STATED PROBLEM ▸
Please render the lines from the one holding "Click the Add Filter button" through the end of the items, inclusive, as a JSON list of strings with one string per line, leaving out any blank lines.

* * *

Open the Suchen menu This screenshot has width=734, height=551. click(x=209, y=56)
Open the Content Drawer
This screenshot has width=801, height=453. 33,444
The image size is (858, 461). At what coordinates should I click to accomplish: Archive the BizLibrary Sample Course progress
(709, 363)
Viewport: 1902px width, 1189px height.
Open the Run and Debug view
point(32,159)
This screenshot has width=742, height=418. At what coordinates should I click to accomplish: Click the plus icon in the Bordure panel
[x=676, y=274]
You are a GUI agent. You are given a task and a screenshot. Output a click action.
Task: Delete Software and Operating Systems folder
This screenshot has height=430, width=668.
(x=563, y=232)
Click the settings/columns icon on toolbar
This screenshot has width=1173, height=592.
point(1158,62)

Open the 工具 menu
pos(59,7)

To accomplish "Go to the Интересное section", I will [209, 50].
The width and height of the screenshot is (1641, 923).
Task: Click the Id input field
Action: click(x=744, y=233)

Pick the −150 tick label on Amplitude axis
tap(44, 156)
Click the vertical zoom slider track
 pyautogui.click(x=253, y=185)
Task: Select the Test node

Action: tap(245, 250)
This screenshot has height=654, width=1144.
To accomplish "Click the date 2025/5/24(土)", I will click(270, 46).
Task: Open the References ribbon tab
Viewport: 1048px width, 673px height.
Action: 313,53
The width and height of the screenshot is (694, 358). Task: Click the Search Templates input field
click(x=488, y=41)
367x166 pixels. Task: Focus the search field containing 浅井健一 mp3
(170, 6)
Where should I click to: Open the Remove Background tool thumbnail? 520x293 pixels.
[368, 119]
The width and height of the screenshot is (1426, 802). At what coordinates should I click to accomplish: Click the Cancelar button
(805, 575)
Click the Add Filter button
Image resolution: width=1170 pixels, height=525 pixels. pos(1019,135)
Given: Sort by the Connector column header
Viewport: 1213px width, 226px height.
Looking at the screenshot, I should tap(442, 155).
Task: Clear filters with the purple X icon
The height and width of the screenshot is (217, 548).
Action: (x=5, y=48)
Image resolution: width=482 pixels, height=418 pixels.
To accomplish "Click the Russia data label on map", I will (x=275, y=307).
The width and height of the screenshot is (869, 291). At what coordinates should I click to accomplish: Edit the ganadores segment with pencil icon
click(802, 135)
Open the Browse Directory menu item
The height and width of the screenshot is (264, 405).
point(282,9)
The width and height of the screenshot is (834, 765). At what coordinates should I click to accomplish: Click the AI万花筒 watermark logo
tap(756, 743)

* * *

REPLY ▸
[
  "Click the Add Filter button",
  "Image resolution: width=1170 pixels, height=525 pixels. pos(1019,135)",
  "Given: Sort by the Connector column header",
  "Viewport: 1213px width, 226px height.",
  "Looking at the screenshot, I should tap(442, 155).",
  "Task: Clear filters with the purple X icon",
  "The height and width of the screenshot is (217, 548).",
  "Action: (x=5, y=48)",
  "Image resolution: width=482 pixels, height=418 pixels.",
  "To accomplish \"Click the Russia data label on map\", I will (x=275, y=307).",
  "The width and height of the screenshot is (869, 291). At what coordinates should I click to accomplish: Edit the ganadores segment with pencil icon",
  "click(802, 135)",
  "Open the Browse Directory menu item",
  "The height and width of the screenshot is (264, 405).",
  "point(282,9)",
  "The width and height of the screenshot is (834, 765). At what coordinates should I click to accomplish: Click the AI万花筒 watermark logo",
  "tap(756, 743)"
]